Et le chercheur de poursuivre : "Il y a une grande difficulté à admettre qu'il puisse y avoir envers l'islam comme il y a envers le christianisme, le judaïsme... des réactions très complexes, très mesurées avec un ensemble de choses qui sont bien acceptées, et d'autres mal acceptées. Il y a une sorte d'amalgame envers toute réaction qui ne soit pas totalement positive, l'assimilant au pire". Pour lui, il y a en fait deux amalgames : le premier qui consiste à dire que lorsque l'on critique un bout de l'islam, c'est tout l'islam que l'on critique et l'autre, qui est d'assimiler l'islam au refus de l'autre en général, au racisme, à la xénophobie...

"La création du concept d'islamophobie est très habile"

Pour Philippe d'Iribarne, "Le respect de l'autre est au coeur de la moralité contemporaine.

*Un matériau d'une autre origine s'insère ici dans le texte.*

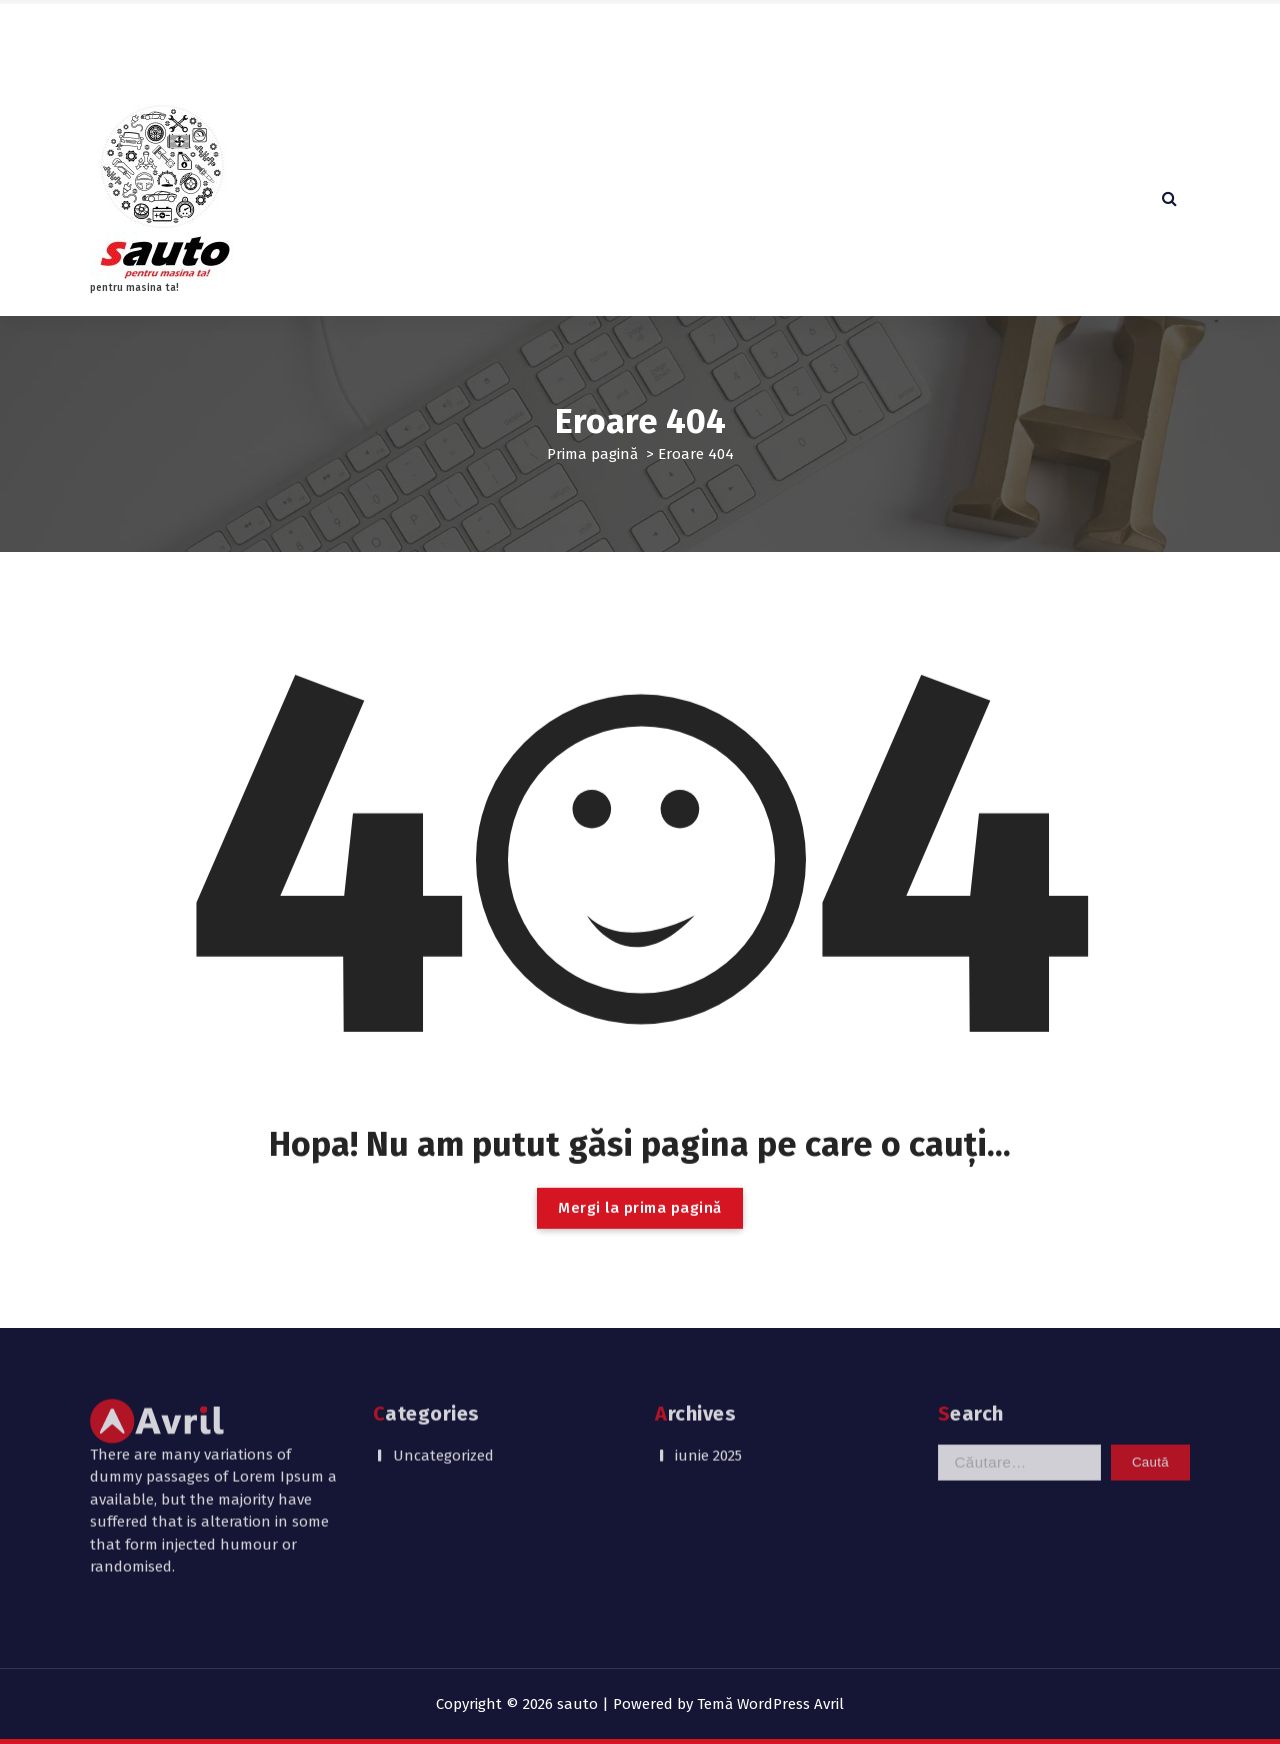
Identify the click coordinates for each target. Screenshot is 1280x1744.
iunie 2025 (708, 1391)
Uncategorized (443, 1391)
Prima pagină (592, 454)
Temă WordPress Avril (770, 1704)
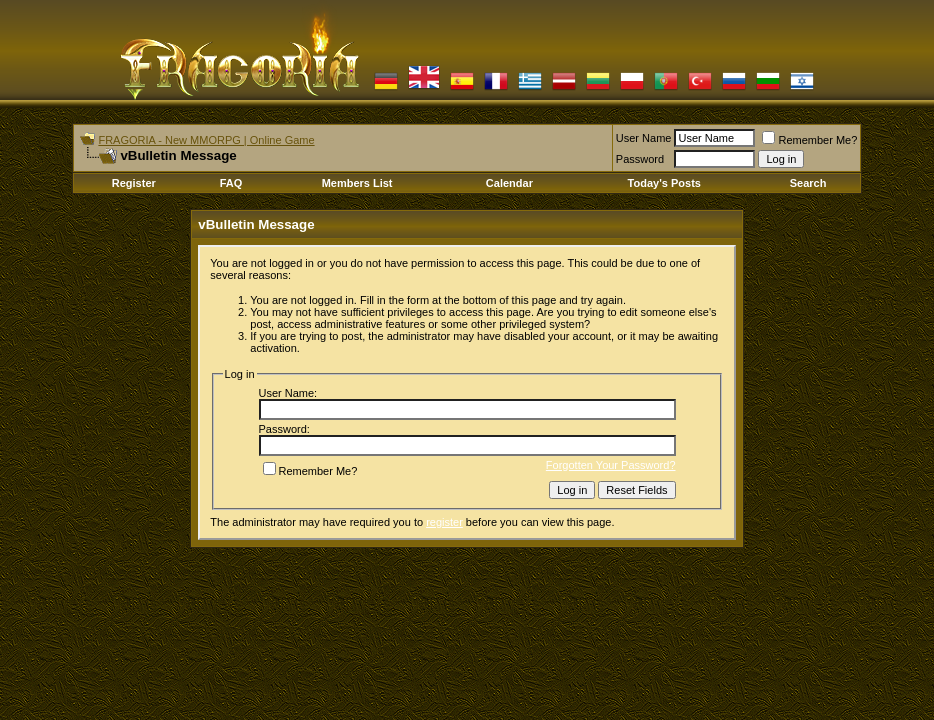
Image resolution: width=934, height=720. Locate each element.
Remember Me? (809, 140)
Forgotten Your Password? (611, 465)
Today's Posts (664, 183)
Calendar (509, 183)
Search (808, 183)
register (444, 522)
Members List (357, 183)
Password (640, 159)
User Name (644, 138)
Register (134, 183)
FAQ (231, 183)
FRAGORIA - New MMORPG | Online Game (206, 140)
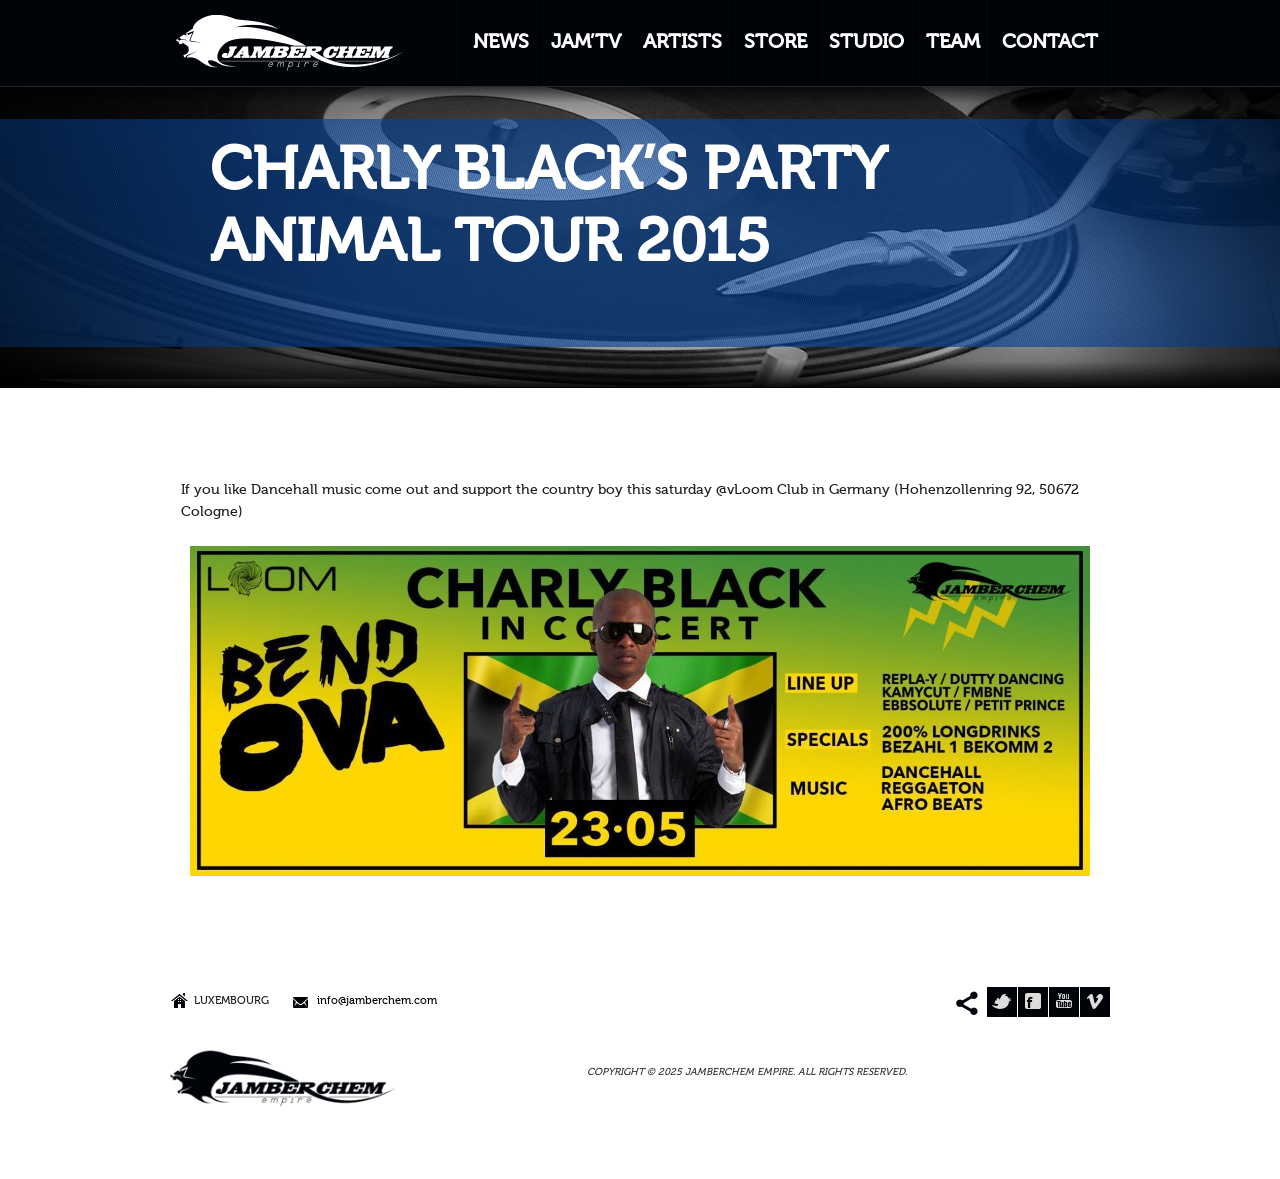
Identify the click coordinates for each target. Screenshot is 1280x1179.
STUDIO (866, 43)
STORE (775, 43)
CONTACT (1050, 43)
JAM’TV (586, 43)
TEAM (953, 43)
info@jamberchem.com (377, 1001)
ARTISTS (682, 43)
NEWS (501, 43)
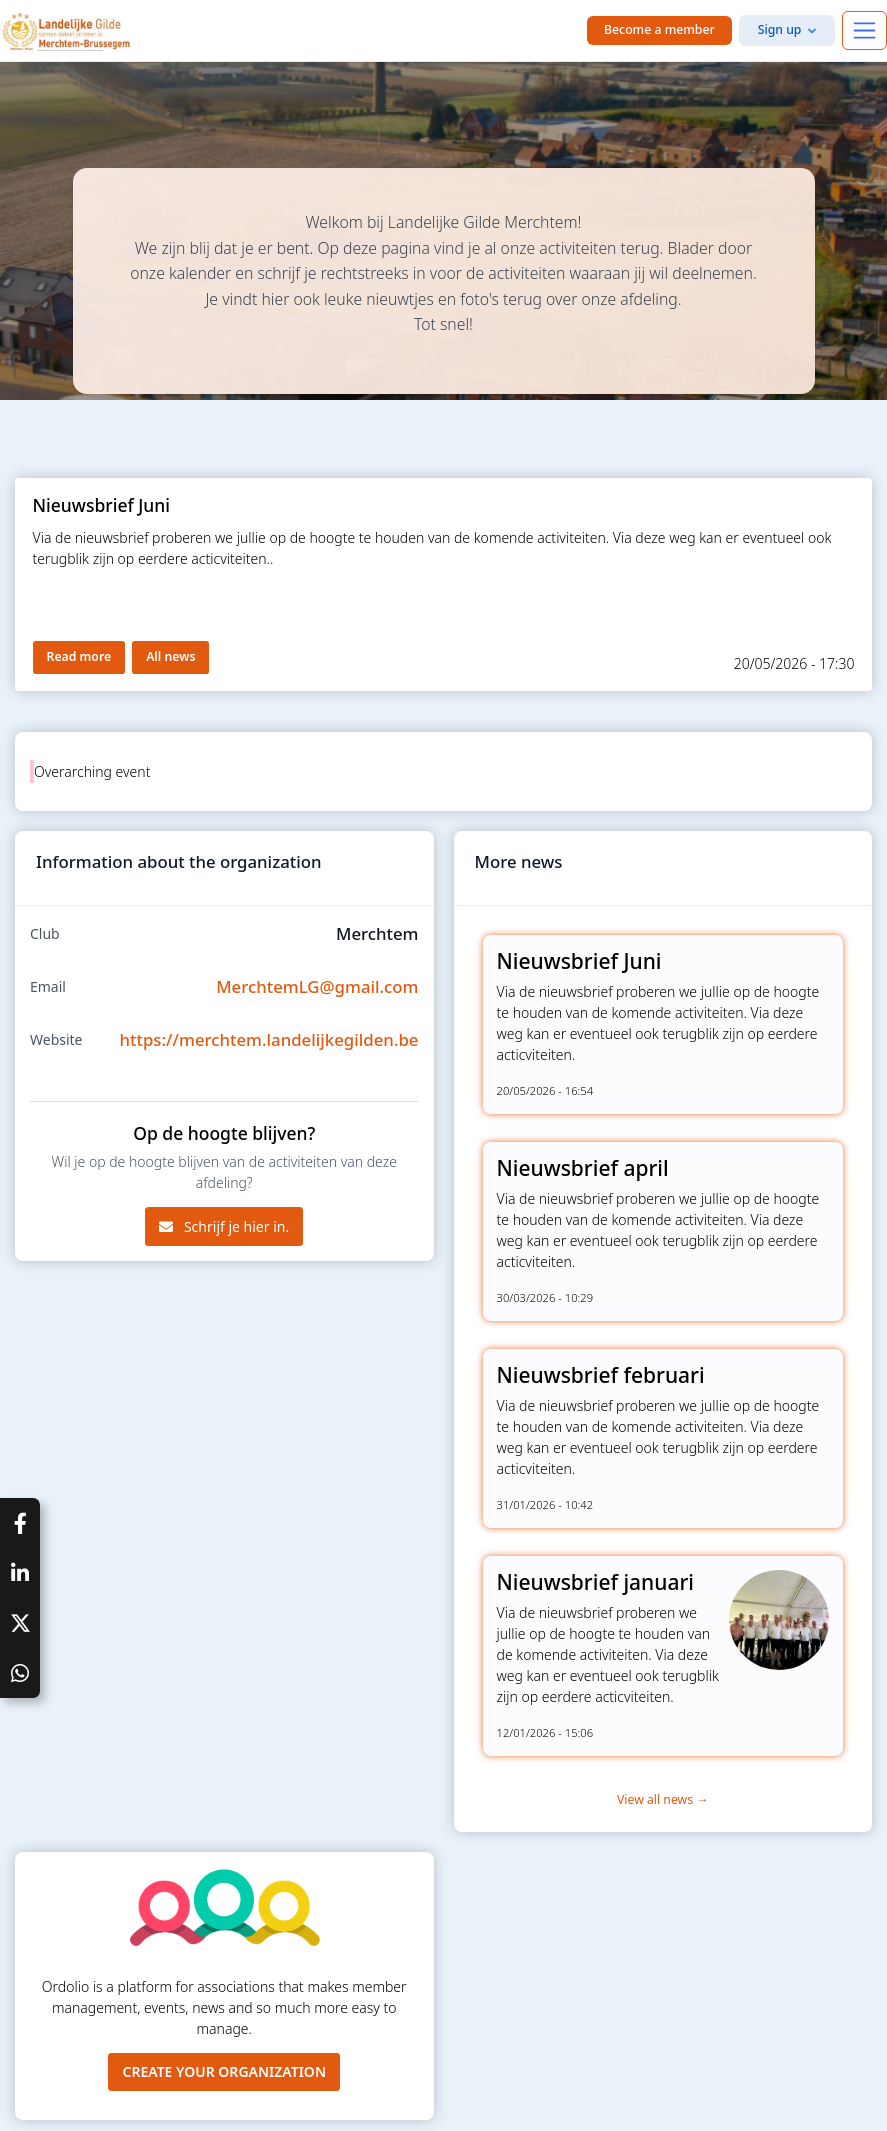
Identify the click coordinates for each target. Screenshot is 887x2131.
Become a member (659, 29)
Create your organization (224, 2071)
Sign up (780, 29)
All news (170, 656)
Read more (79, 656)
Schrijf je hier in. (224, 1226)
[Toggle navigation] (864, 30)
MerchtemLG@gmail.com (317, 986)
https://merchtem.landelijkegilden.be (269, 1039)
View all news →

Les islamistes s'en servent avec beaucoup d'habileté. Ils savent très bien se servir de cette vision très vertueuse de notre société pour s'abriter. Cette vision leur sert pour leur fournir une sorte de cape d'invisibilité aux aspects de l'islam qui font problème". Il évoque alors les différences entre l'aspect spirituel, "respectable et respecté" de l'islam et son aspect social. "Ce qui n'est pas respecté et qui entraîne des réactions négatives de la part de l'Occident, c'est la tentative d'imposer un ordre social qui refuse à la fois la liberté, et en particulier la liberté de religion, la liberté de conscience, la possibilité pour une musulmane d'épouser un non musulman et le statut des femmes". 

Et d'insister sur les différences entre le religieux et le social : "Quand on regarde dans le coran, les femmes et les hommes sont traités exactement à parité, en matière spirituelle." Puis il poursuit sur le concept d'islamophobie :  "La création du concept d'islamophobie est très habile", selon lui. "Ce qui m'étonne plus ce sont ceux qui les suivent, les compagnons de route". Et de comparer avec le phénomène du communisme des années 1930. André Bercoff estime que le changement viendra des musulmans eux-mêmes. L'auteur conclut : "Les Musulmans intégrés ont besoin d’être aidés par un discours de vérité qui leur permette de résister à l'islamisme qui leur fait croire qu’ils sont des apostats".